Thursday, March 30, 2006

untitled sadness.

Today started out perfectly--I walked out the door this morning thinking that I just might enjoy the calmness of it all. Unfortunately, it took a turn for the worse shortly after arriving at school--and plummeted even further into the depths of horribleness by late morning. Then there was the perk of listening to a reading by a very wonderful and humorous teaching candidate (that part was good--really good even). But then an afternoon spent on the phone and sending e-mails to individuals concerning the horribleness.

And now I just feel sad--and a little bit like crying. Because there are certain aspects of my life that I put my heart and soul into, it is a very real bummer when something doesn't work out. I know, I'm not explaining myself--and maybe I shouldn't write anything at all. I'm leaving out the details because the details don't matter.
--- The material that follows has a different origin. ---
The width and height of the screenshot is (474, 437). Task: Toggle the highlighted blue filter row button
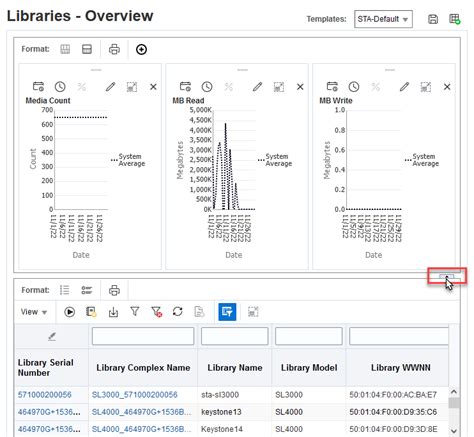point(227,312)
Today included a very heavy decision that will affect someone else more than it will ever affect me. And, believe me, I don't like the feeling of playing God.

ok--now I'm crying. And even though someone else would say that the horribleness is not worth it--I find it impossible not to care.

I think I could use a (very long) walk. The clouds look comforting.

6 comments:

Amber said...

Jessie, you're one of the most caring people I've ever known--and that's something to be proud of. But it's not an easy way to go through life, and of course a decision of this magnitude is going to affect you deeply. Just remember that this person has a much larger role than you do in this situation. And this is only ONE person; you've made many, many more people's lives better. (Including mine.)

tara dawn said...

I wish I could be there and just hold you and let you cry. I don't know the specifics of the "horribleness" of today...I only know that you are in pain and that even your pain carries an abounding beauty. I wish you much comfort right now, sweet friend. You have a truly amazing heart!

Loralee Choate said...

Details matter not, my friend. What matters is that you feel sad.

Responsibilty is hard.
Responsible Responsibility is much harder because that means you give a damn and that it will impact you and your emotions.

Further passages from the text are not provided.